WRITTEN PROBLEM A: Translate this sentence from the Slurm job-records thread into Spanish: "We have been using slurmdbd to capture cluster usage for both the purpose of seeding XDMOD as well as for allocation enforcement."
WRITTEN PROBLEM B: Pick up the Slurm job-records thread after its last sentence and write what comes next.

EXTRACTED TEXT:
Description Brian Haymore 2016-11-01 12:48:52 MDT

I'm not sure if David Richardson has yet opened a ticket with you all on some issues we are having with slurmdbd records, but I have a side question to ask that relates.

Let me first give a brief basis for this. We have been using slurmdbd to capture cluster usage for both the purpose of seeding XDMOD as well as for allocation enforcement. We have ALSO been capturing job completion records to the text file that slurm offers via JobCompLoc and JobCompType=jobcomp/filetxt. I left the filetxt option live vs none as it was a "second opinion" if we ever needed to compare slurmdbd records against something else.

We have now run into 3 or so events where something happens between slurmctld and slurmdbd where communication stops and we get syslog messages about a queue filling up and to restart slurmdbd. One event was from a reservationname that had some special character in it that broke things. Another was from having a reservation on nodes that were set to be retired. We retired them out of the slurm.conf file before releasing the reservation and that also got things stuck.

The result of these is that we can see that data about some jobs that ran in incomplete, flat out wrong, or just missing. Though it's not fully uniform from what we can see. So we have been leaning on this text file as a place to "trust" when things look out of place.

So now to the question that this ticket is about... We have noticed that as we setup GRES for GPU support that these bits were not landing in the text file from the JobCompType=jobcomp/filetxt setup. After looking more at the slurm job record from slurmdbd we see there are other fields not landing in the text file. I've goon looking in the man pages to see if I can control what fields land in the text file but I'm not finding things. Is there a way to setup slurm so that all the fields that are in slurmdbd's job records are also in the text file as well?

Thanks.

Comment 1 Alejandro Sanchez 2016-11-02 07:12:57 MDT

Hi Brian. The jobcomp/filetxt plugin currently records these fields:

JobId, UserId=name(uid), GroupId=name(gid), Name, JobState, Partition, TimeLimit, StartTime, EndTime, NodeList, NodeCnt, ProcCnt, WorkDir.

Other jobcomp plugins (i.e. elasticsearch) records up to 36+ fields, including job_record->gres_req and job_record->gres_alloc which you mentioned to be interested in to be recorded.

I can change the bug to a sev-5 (enchancement request) for this petition to widen the jobcomp/filetxt number of fields. Unfortunately our development schedule is pretty full at the moment, and absent an external patch or customer wanting to sponsor some of this priority work I can't say how soon we'd be able to get to it. (If that's something University of Utah may be interested in pursuing let me know and we can have that discussion separately.)

STORED DATA:

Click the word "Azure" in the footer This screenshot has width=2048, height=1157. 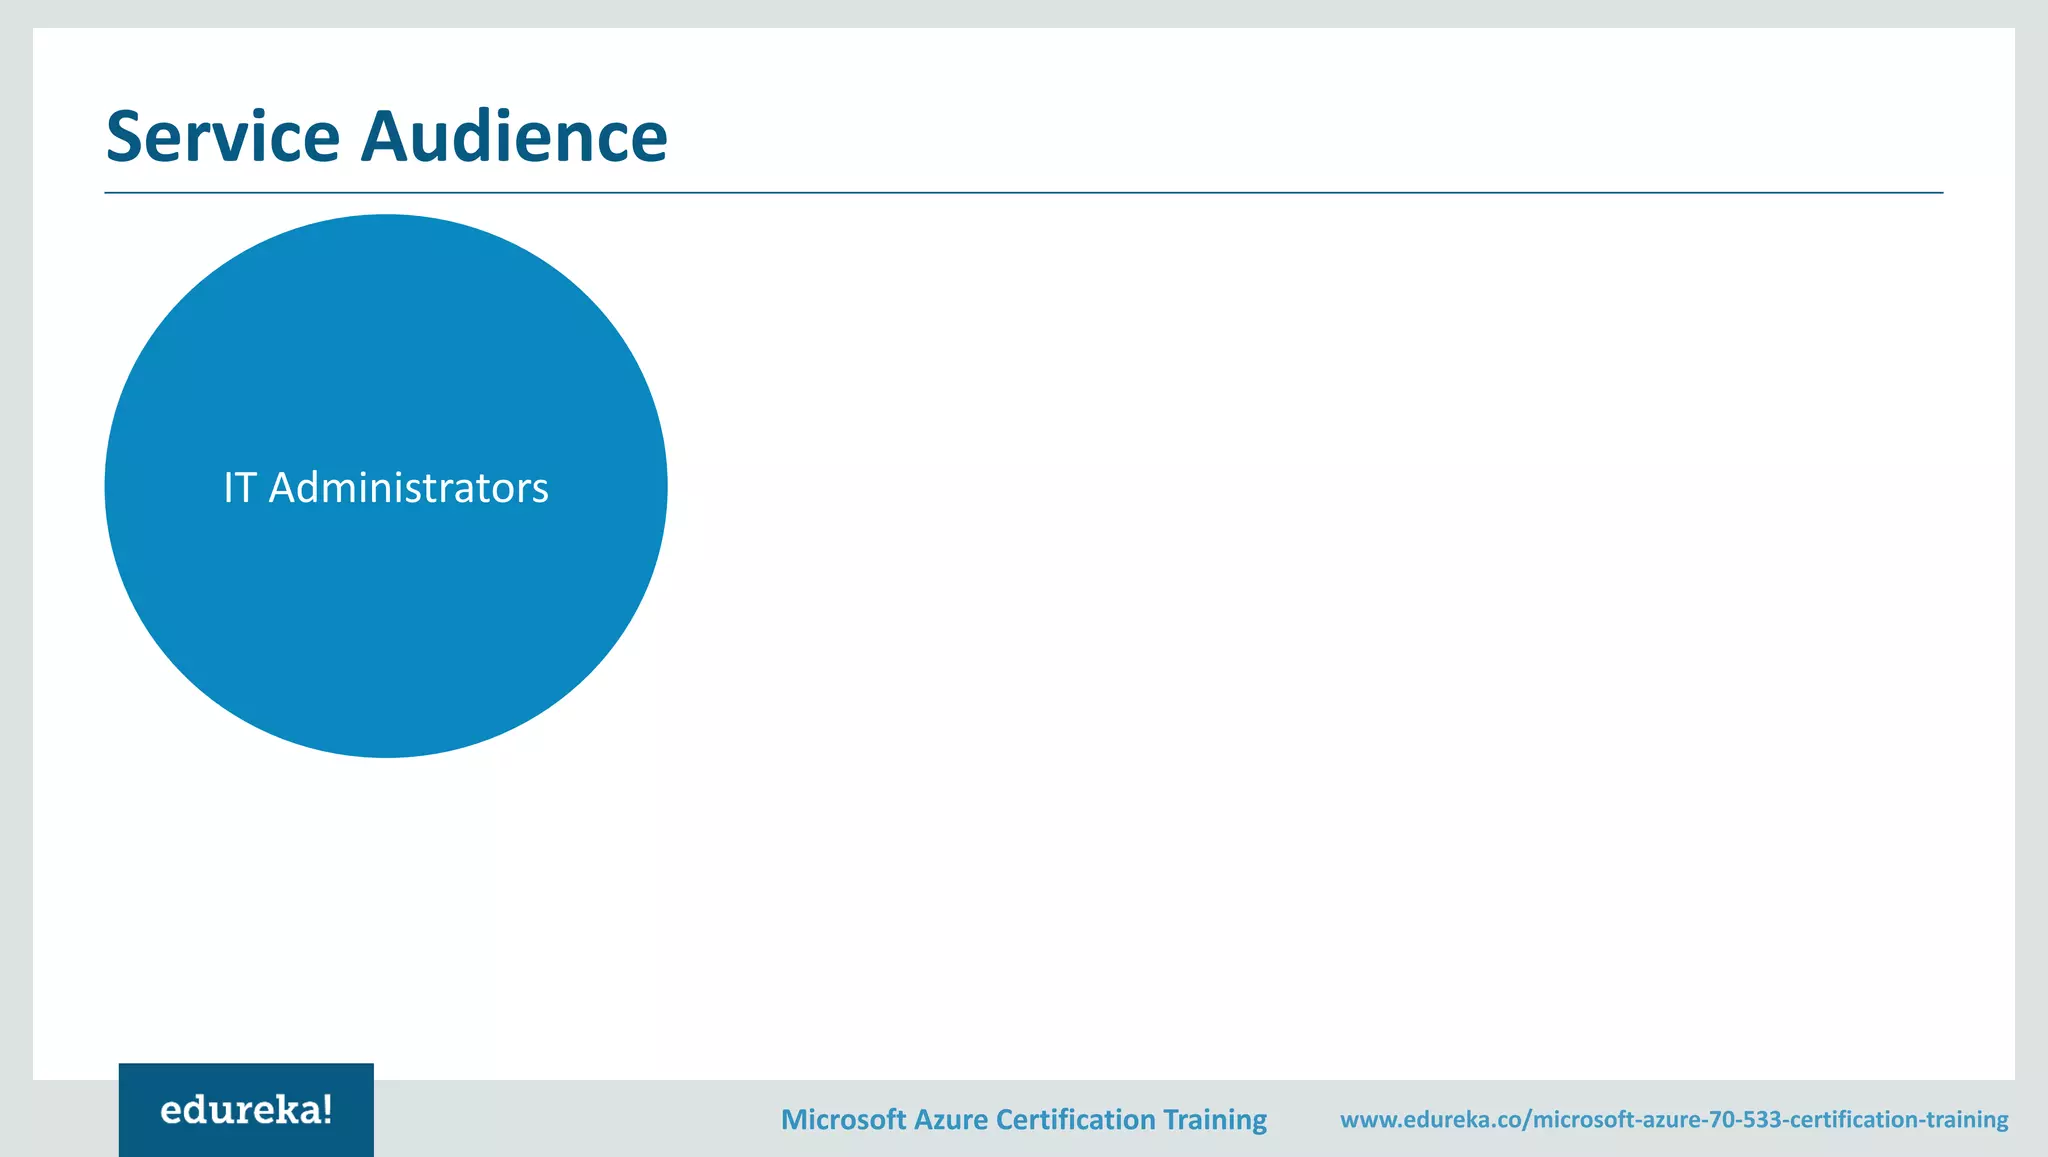point(950,1119)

WRITTEN RESPONSE A: Hemos estado usando slurmdbd para registrar el uso del clúster, tanto con el fin de alimentar XDMOD como para hacer cumplir las asignaciones.

WRITTEN RESPONSE B:
Comment 2 Brian Haymore 2016-11-02 12:34:34 MDT

So help me understand a bit.  Can I just change my setting from jobcmp/filetxt to elasticsearch and have all 36 of those fields land in the same text file I have now?  I'm happy to change to a feature request status if there is reason to do so to accomplish this, but if there is an existing knob that does it I'm happy to explore that to.  Guide me on this please.

--
Brian D. Haymore
University of Utah
Center for High Performance Computing
155 South 1452 East RM 405
Salt Lake City, Ut 84112
Phone: 801-558-1150, Fax: 801-585-5366
http://bit.ly/1HO1N2C
________________________________
From: bugs@schedmd.com [bugs@schedmd.com]
Sent: Wednesday, November 02, 2016 7:12 AM
To: Brian Haymore
Subject: [Bug 3229] JobCompType content for jobcomp/filetxt vs slurmdbd

Alejandro Sanchez<redir.aspx?REF=dGcATzYQ2pPgDLcWHHwf_-JPTDa3SEXDYjQ-ari_RzKiiulMTgPUCAFtYWlsdG86YWxleEBzY2hlZG1kLmNvbQ..> changed bug 3229<redir.aspx?REF=zIC9EIjS5rpybjewYcjVHCcSTqXTlF4ogBh9tjtJkqzJsOlMTgPUCAFodHRwczovL2J1Z3Muc2NoZWRtZC5jb20vc2hvd19idWcuY2dpP2lkPTMyMjk.>
What    Removed Added
CC              alex@schedmd.com
Assignee        support@schedmd.com     alex@schedmd.com

Comment # 1<redir.aspx?REF=0CJbeahu-47uIBKSFIocrD6CAZjL73T30v3O2xQVMfDJsOlMTgPUCAFodHRwczovL2J1Z3Muc2NoZWRtZC5jb20vc2hvd19idWcuY2dpP2lkPTMyMjkjYzE.> on bug 3229<redir.aspx?REF=zIC9EIjS5rpybjewYcjVHCcSTqXTlF4ogBh9tjtJkqzJsOlMTgPUCAFodHRwczovL2J1Z3Muc2NoZWRtZC5jb20vc2hvd19idWcuY2dpP2lkPTMyMjk.> from Alejandro Sanchez<redir.aspx?REF=10dt2X-4wccnNslTjFrXfqNyr1xiyokQ2BCe7unXq_zw1ulMTgPUCAFtYWlsdG86YWxleEBzY2hlZG1kLmNvbQ..>

Hi Brian. The jobcomp/filetxt plugin currently records these fields:

JobId, UserId=name(uid), GroupId=name(gid), Name, JobState, Partition,
TimeLimit, StartTime, EndTime, NodeList, NodeCnt, ProcCnt, WorkDir.

Other jobcomp plugins (i.e. elasticsearch) records up to 36+ fields, including
job_record->gres_req and job_record->gres_alloc which you mentioned to be
interested in to be recorded.

I can change the bug to a sev-5 (enchancement request) for this petition to
widen the jobcomp/filetxt number of fields. Unfortunately our development
schedule is pretty full at the moment, and absent an external patch or customer
wanting to sponsor some of this priority work I can't say how soon we'd be able
to get to it. (If that's something University of Utah may be interested in
pursuing let me know and we can have that discussion separately.)

________________________________
You are receiving this mail because:

  *   You reported the bug.

Comment 3 Alejandro Sanchez 2016-11-02 13:28:36 MDT

(In reply to Brian Haymore from comment #2)
> So help me understand a bit.  Can I just change my setting from
> jobcmp/filetxt to elasticsearch and have all 36 of those fields land in the
> same text file I have now?  

No, if you change JobCompType value from jobcomp/filetxt to jobcomp/elasticsearch, the job completion information will be indexed into the elasticsearch server[1] address and port specified by JobCompLoc parameter.

> I'm happy to change to a feature request status if there is reason to do so to
> accomplish this, but if there is an existing knob that does it I'm happy to
> explore that to.  Guide me on this please.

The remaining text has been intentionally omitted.